CREATE MATERIALIZED VIEW mv_sales_partial AS
  SELECT
    day,
    hour,
    avg(amount) as avg,
    avg_partial(amount) AS amt_avg_partial
  FROM base_sales
  GROUP BY day, hour;

COMMIT;

As shown in the statements, the AVG aggregate function is replaced with the AVG_PARTIAL aggregate function. The amount_avg_partial column stores the aggregation result in the intermediate state. You can use the AVG_FINAL aggregate function to query the final aggregation of the aggregate result in the intermediate state.

postgres=> select day, avg(avg) as avg_avg, avg_final(amt_avg_partial) as real_avg from mv_sales_partial group by day;
    day    |   avg_avg |  real_avg
-----------+-----------+----------
  20210101 |    4.5    |     4

The following table describes the aggregate functions and their partial and final aggregate functions that are supported.

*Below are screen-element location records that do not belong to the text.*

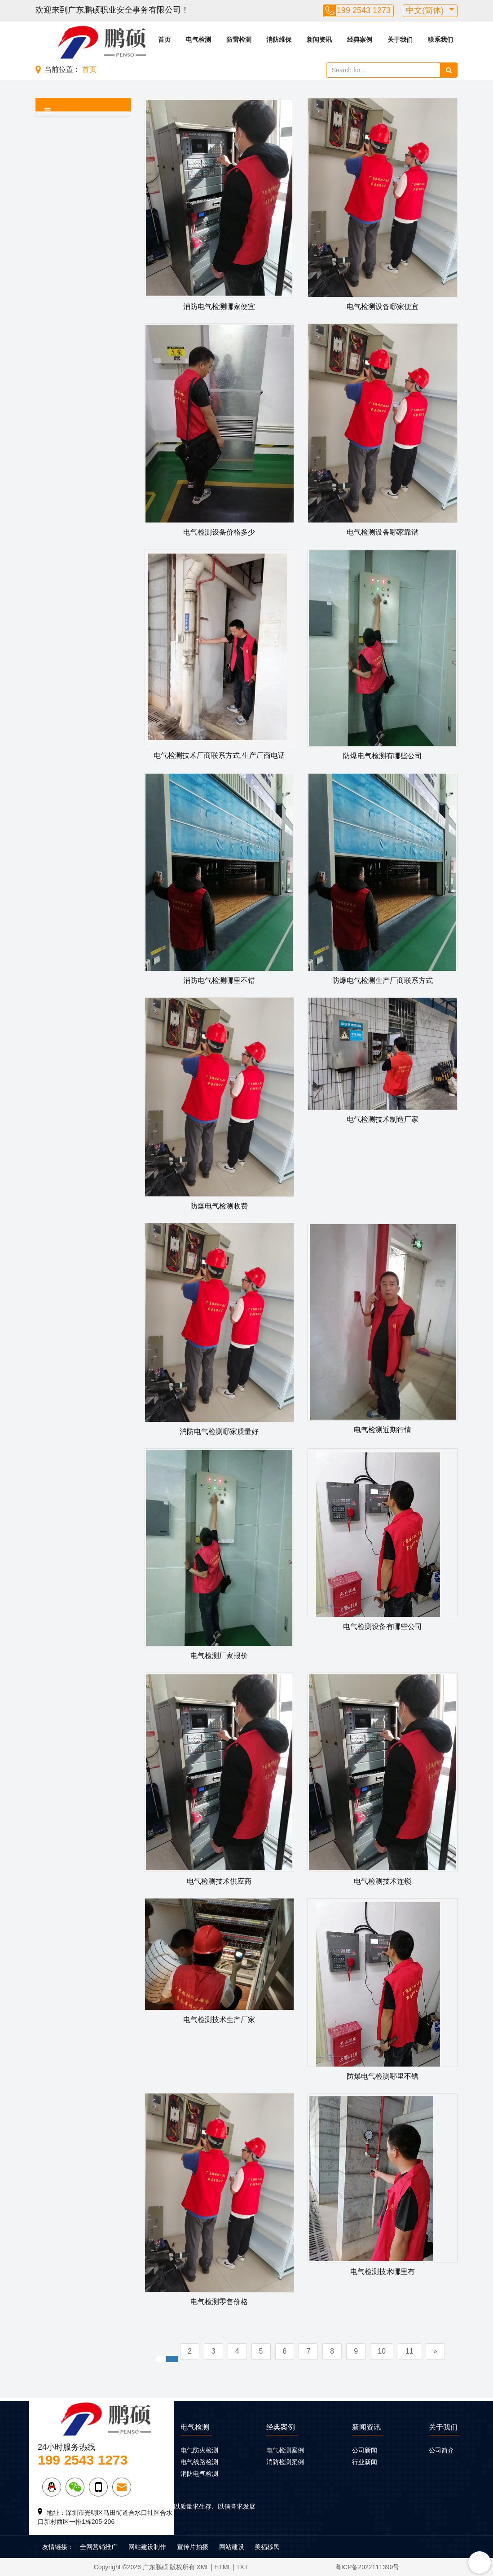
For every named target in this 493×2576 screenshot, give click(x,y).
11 (409, 2351)
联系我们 (440, 39)
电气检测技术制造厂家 (382, 1119)
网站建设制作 (147, 2546)
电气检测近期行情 (382, 1430)
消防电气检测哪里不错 (219, 980)
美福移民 (267, 2546)
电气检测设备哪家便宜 (382, 306)
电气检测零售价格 (219, 2302)
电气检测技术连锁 (382, 1881)
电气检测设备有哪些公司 (382, 1626)
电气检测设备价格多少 (219, 532)
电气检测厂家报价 (219, 1656)
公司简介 (441, 2450)
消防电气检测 (199, 2473)
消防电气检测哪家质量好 (219, 1431)
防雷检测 (238, 39)
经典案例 (359, 39)
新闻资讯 (319, 39)
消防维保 (278, 39)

Aggregate function	Partial aggregate function	Final aggregate function
AVG	AVG_PARTIAL	AVG_FINAL
RB_BUILD_CARDINALITY_AGG	RB_BUILD_AGG	RB_OR_CARDINALITY_AGG

TTL description

If a TTL is set for a base table and a materialized view is created, Hologres cannot ensure the consistency between the query results if you query the base table and the materialized view for data that is about to expire. The results of querying data that is about to expire from materialized views are undefined. In the following example, the base_sales_table base table and the sales_mv materialized view are used.

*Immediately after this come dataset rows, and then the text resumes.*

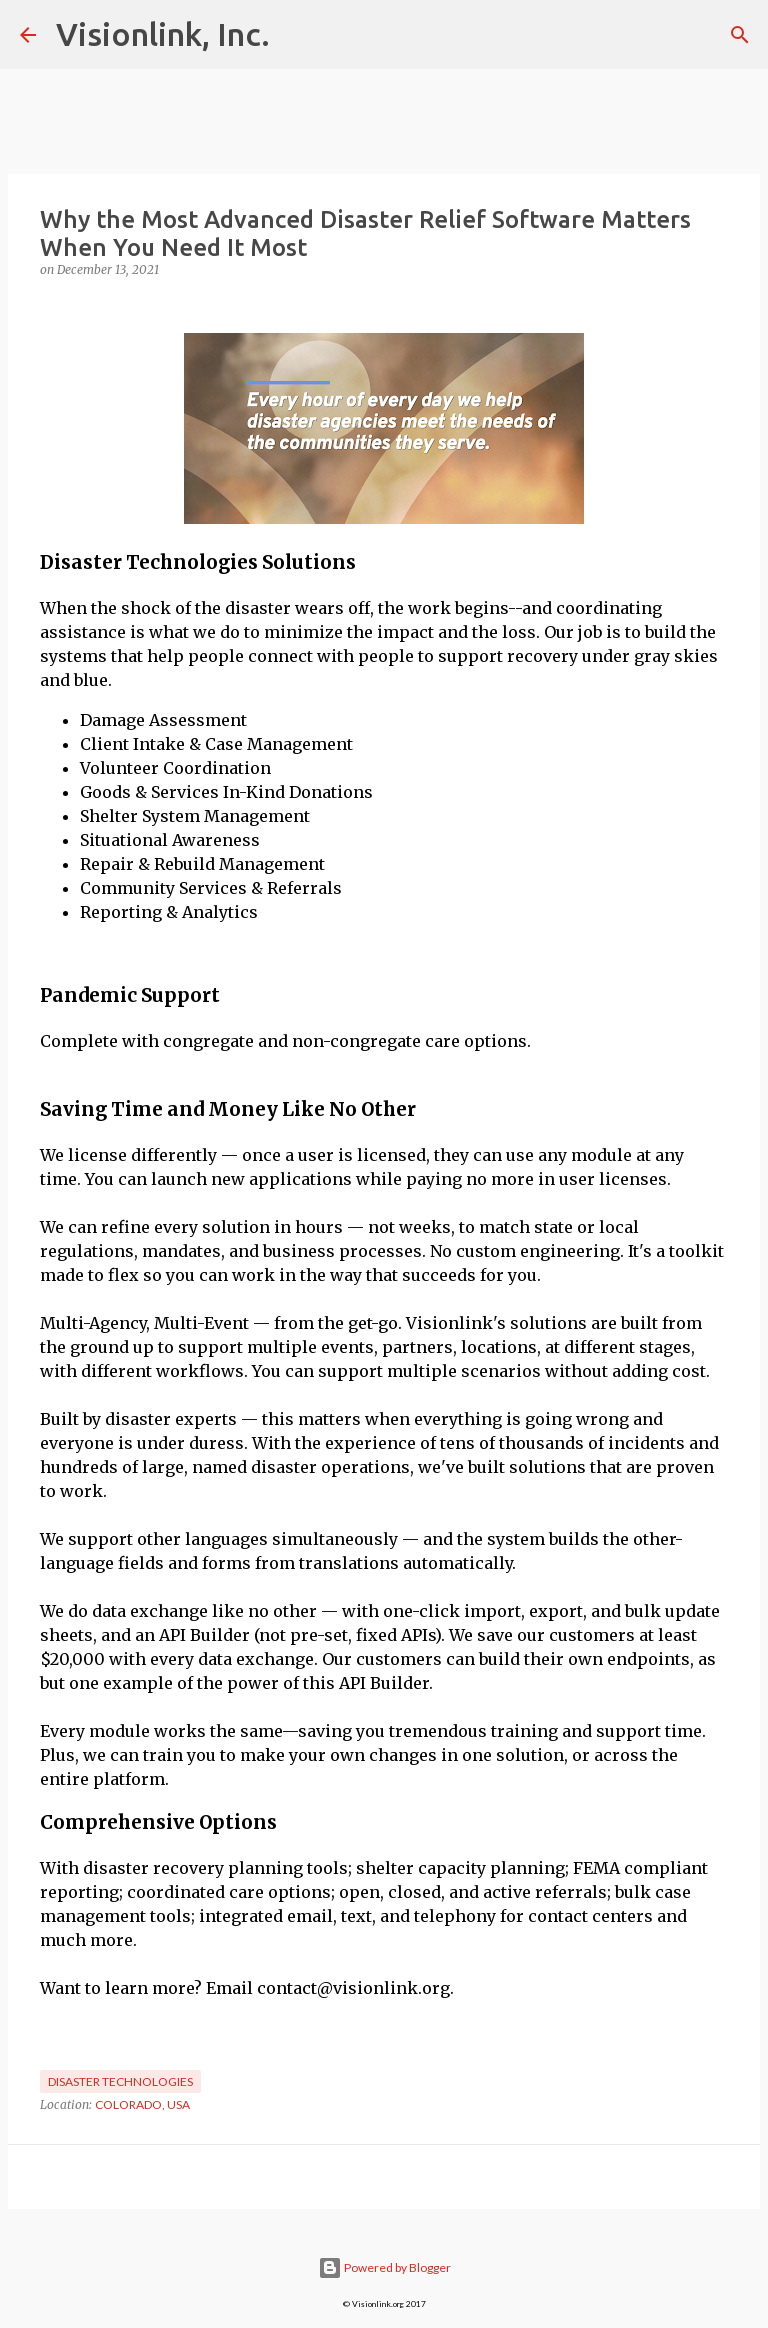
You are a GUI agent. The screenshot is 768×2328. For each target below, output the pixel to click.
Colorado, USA (142, 2104)
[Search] (740, 35)
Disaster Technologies (120, 2081)
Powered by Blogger (384, 2267)
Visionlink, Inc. (163, 34)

A TTL is set for the base_sales_table base table, and some data has expired. If you query the base table, the following query result is returned:

postgres=> SELECT
    day,
    hour,
    avg(amount) AS amount_avg
  FROM base_sales
  GROUP BY day, hour;

--Query result
    day    |   hour  |   amount_avg
-----------+---------+--------------
  20210101 |    12   |     4
  20210101 |    13   |     6

However, the expired data has been materialized into the materialized view. The following query result may be returned if you query the materialized view:

postgres=> select * from mv_sales;
--Query result
    day    |   hour  |   amount_avg
-----------+---------+--------------
  20210101 |    12   |     3
  20210101 |    13   |     6

In this case, the query results are inconsistent. We recommend that you make the following improvements:

Do not set a TTL for the base table.
If a TTL is set for the base table and a time field is contained in the GROUP BY key of a materialized view, do not query the materialized view for data that is about to expire.
Create the base table as a partitioned table. Do not set a TTL for the base table. Delete expired data by deleting child partitioned tables.

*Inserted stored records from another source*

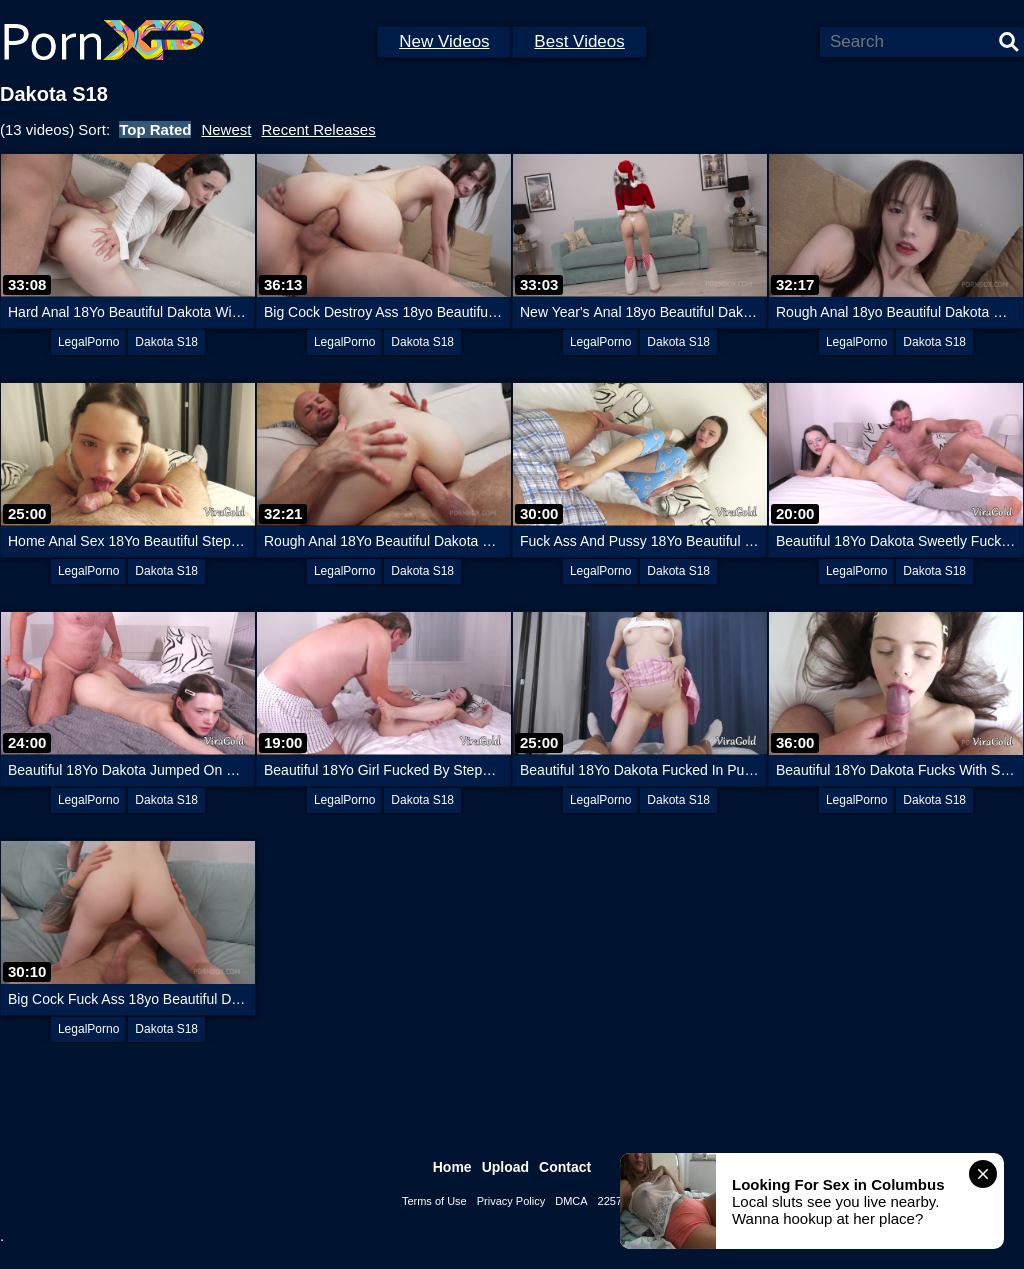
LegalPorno (88, 342)
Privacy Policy (511, 1201)
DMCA (571, 1201)
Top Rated (155, 129)
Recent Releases (318, 129)
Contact (565, 1167)
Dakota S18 (166, 342)
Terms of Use (434, 1201)
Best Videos (579, 41)
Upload (505, 1167)
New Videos (444, 41)
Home (452, 1167)
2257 (610, 1201)
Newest (226, 129)
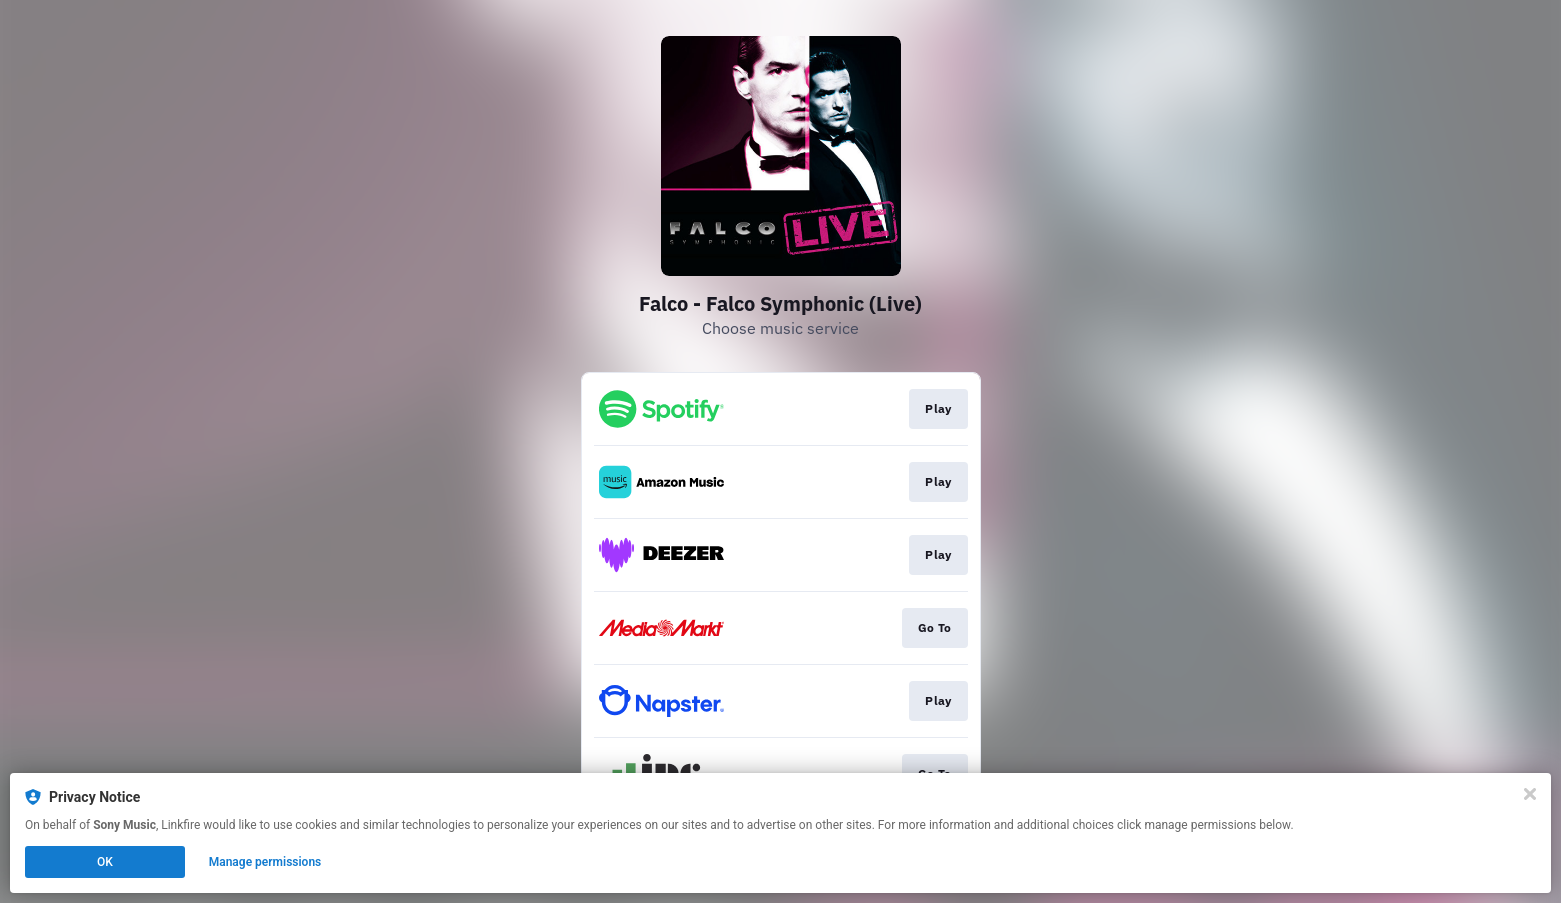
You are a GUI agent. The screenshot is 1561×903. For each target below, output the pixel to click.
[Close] (1530, 794)
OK (105, 862)
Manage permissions (265, 862)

Best practices for using real-time materialized views

When you create a table, we recommend that you set the GROUP BY key of a materialized view to the distribution key of the base table. This increases the data compression ratio and improves query performance.
We recommend that you put the filter conditions that are commonly used in queries of materialized views in the front of the GROUP BY key based on the leftmost matching principle of the clustering key.

Intelligent routing for materialized views

You do not need to explicitly specify the materialized view to query. You can perform queries based on the base table as before. If matching materialized views exist, the optimizer intelligently routes queries to the most appropriate materialized view to accelerate the queries. Hologres selects a materialized view based on the following rules:

Hologres selects the materialized view that contains all queried columns or the columns that can be used to calculate the values of the queried columns.
Hologres selects the materialized view whose GROUP BY key contains all the columns specified in the GROUP BY key of the original query.
If multiple materialized views meet the requirements, Hologres selects the materialized view that contains the fewest fields in the GROUP BY key.

The aggregate functions that support intelligent routing include SUM, COUNT, AVG, MIN, and MAX.